Condition 2: Taganoia.
This is the fear that your tag is hanging out of your shirt. It doesn’t sound too awful, but believe me, it is. Tags, random pieces of cloth sewn to your garment, love to just roll on out of the collar, practically screaming to the world, “She’s wearing an XL! And It’s an off-brand! AND IT’S FAKE LINEN!” Tags hanging out of clothes make you look slovenly.
Usually, some Good Samaritan, always another Taganoic female, comes along to tuck in the tag for you, patting you on the back afterward and giving you that look of, “Don’t worry, I took care of it. I’m so sorry this happened.”
Taganoia is thankfully on the decline, thanks to the genius who decided to put stamps on the inside of shirts rather than sewn-in tags. Why didn’t we think of this sooner? It seems a lot of sweatshops would’ve been thankful that they don’t have to sew in those tiny tacky tags anymore. Somehow, this is Michael Jordan’s doing. I saw those Hanes commercials. He’s the guy who invented tagless shirts. And I wasn’t sure I could love him more… sigh.
It’s odd, though, that men’s shirts were the first, because as far as I know, men could care less about their tags hanging out, and have never suffered a moment of taganoia.
Condition 3: The KMZ.
KMZ is short for “Kill Myself Zit.” It’s basically one of those bad boys that populates your entire face. It walks in the room before you do. It makes you want to just lay down and die, or form a firing squad to take aim at it, possibly lobotomizing you, but you don’t care as long as that horrible thing is off your face. A KMZ attack makes women act really, really strange.

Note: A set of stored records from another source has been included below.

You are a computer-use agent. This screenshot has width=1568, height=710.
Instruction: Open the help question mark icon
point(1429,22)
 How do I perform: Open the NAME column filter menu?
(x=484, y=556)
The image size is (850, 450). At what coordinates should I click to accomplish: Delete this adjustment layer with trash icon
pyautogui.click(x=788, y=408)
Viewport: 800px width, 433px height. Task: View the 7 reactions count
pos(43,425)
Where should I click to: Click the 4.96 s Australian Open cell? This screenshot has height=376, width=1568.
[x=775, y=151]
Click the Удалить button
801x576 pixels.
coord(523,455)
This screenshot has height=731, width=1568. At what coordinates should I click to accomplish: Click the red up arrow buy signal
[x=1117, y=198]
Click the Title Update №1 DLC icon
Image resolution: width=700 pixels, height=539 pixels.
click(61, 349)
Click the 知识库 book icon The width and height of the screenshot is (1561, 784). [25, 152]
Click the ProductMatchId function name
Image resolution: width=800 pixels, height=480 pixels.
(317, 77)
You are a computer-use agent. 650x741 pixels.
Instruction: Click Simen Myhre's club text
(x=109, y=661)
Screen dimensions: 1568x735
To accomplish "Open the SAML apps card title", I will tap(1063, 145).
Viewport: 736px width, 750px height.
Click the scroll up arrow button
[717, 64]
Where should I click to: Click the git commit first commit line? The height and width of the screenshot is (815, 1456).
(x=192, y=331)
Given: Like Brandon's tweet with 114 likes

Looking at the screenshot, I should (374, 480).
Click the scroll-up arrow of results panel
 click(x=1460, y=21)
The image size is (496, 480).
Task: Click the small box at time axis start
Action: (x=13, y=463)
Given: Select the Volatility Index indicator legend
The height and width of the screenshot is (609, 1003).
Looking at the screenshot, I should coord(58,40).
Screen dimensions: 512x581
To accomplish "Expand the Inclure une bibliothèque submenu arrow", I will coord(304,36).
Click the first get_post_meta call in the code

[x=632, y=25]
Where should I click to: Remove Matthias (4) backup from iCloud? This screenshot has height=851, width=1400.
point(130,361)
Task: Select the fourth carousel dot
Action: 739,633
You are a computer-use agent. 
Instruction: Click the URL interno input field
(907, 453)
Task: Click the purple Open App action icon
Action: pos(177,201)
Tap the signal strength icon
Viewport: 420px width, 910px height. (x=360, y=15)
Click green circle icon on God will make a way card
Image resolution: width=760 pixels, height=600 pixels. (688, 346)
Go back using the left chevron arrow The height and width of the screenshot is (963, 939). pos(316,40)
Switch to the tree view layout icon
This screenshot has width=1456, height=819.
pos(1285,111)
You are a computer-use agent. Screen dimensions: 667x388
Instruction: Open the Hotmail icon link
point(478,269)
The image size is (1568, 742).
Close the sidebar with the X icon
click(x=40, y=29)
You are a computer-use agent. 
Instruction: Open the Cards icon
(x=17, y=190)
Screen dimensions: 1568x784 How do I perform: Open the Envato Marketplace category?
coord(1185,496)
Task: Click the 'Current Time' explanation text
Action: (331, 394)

We’re convinced that the entire world can see it, that is shows up on Google Maps, that government agencies are planning what to do should it try to overthrow the government. It’s the kind of zit that doesn’t usually have anything in it. It’s just hostile and mean, full of pus (how DO you spell the adjective form of ‘pus’ anyway?) and refusing to go away. They’re prevalent in the summer for me, when I hate wearing scads of makeup.
But when I’m undergoing a KMZ attack, I throw on the makeup, which never matches, and it ends up melting away about 15 minutes after you apply it (Thanks, Oklahoma Summers!) So we have to pack a duffel bag full of possible fixes for the beast, and run to the restroom every 15 minutes to reapply our masks. And pee. For the love of God, if you have a KMZ, don’t wear a skirt. The stress alone could force an accidental tucking. And then the world would blow up. Note: KMZs are most common if a big day is coming up, such as your wedding, or a camera is within 15 feet of your face. And I’m of the firm belief that men don’t get zits after they turn 17.
And that’s all I’m going to reveal at this point. I can’t just throw all women’s secrets out there, because it might mean men would never touch them again, women would never get laid and that’s a bad thing. The craziness would multiply ten — no, hundredfold — it would be like having longhaired vampiric wildebeests roaming the city streets. We don’t need that. Not again.
I’ll reveal more, but I have to eke it out so the fragile male brain can absorb some, make peace, then move on. Or poop it out, in a room full of other guys.